* **Short task**: Copy the lines of the items verbatim, from the line containing "Given: Click the California" through the end of the items, both included.

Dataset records
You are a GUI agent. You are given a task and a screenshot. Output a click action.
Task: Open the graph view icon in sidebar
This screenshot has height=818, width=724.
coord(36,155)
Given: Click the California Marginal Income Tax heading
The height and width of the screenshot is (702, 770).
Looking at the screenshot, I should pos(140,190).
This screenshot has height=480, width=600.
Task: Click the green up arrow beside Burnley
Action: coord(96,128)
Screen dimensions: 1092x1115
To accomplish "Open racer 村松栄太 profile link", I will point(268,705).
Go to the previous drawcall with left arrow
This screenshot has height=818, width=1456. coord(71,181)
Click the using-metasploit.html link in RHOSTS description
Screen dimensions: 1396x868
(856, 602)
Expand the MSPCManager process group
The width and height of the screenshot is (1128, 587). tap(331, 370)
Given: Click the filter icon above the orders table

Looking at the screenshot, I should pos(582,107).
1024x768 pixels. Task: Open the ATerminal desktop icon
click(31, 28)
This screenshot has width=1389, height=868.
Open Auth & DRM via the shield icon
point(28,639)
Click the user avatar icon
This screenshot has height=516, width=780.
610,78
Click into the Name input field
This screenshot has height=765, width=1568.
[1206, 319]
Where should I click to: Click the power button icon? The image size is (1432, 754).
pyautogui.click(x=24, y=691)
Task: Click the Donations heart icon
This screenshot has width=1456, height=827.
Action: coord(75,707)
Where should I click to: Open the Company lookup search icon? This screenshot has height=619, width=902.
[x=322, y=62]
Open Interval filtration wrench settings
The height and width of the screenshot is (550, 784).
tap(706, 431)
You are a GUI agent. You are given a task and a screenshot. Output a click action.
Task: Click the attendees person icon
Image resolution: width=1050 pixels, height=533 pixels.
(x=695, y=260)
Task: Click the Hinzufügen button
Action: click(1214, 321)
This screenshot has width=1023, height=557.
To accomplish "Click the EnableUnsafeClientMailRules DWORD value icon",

* **Worked answer**:
Given: Click the California Marginal Income Tax heading
The height and width of the screenshot is (702, 770).
Looking at the screenshot, I should pos(140,190).
This screenshot has height=480, width=600.
Task: Click the green up arrow beside Burnley
Action: coord(96,128)
Screen dimensions: 1092x1115
To accomplish "Open racer 村松栄太 profile link", I will point(268,705).
Go to the previous drawcall with left arrow
This screenshot has height=818, width=1456. coord(71,181)
Click the using-metasploit.html link in RHOSTS description
Screen dimensions: 1396x868
(856, 602)
Expand the MSPCManager process group
The width and height of the screenshot is (1128, 587). tap(331, 370)
Given: Click the filter icon above the orders table

Looking at the screenshot, I should pos(582,107).
1024x768 pixels. Task: Open the ATerminal desktop icon
click(31, 28)
This screenshot has width=1389, height=868.
Open Auth & DRM via the shield icon
point(28,639)
Click the user avatar icon
This screenshot has height=516, width=780.
610,78
Click into the Name input field
This screenshot has height=765, width=1568.
[1206, 319]
Where should I click to: Click the power button icon? The image size is (1432, 754).
pyautogui.click(x=24, y=691)
Task: Click the Donations heart icon
This screenshot has width=1456, height=827.
Action: coord(75,707)
Where should I click to: Open the Company lookup search icon? This screenshot has height=619, width=902.
[x=322, y=62]
Open Interval filtration wrench settings
The height and width of the screenshot is (550, 784).
tap(706, 431)
You are a GUI agent. You are given a task and a screenshot. Output a click action.
Task: Click the attendees person icon
Image resolution: width=1050 pixels, height=533 pixels.
(x=695, y=260)
Task: Click the Hinzufügen button
Action: click(1214, 321)
This screenshot has width=1023, height=557.
To accomplish "Click the EnableUnsafeClientMailRules DWORD value icon",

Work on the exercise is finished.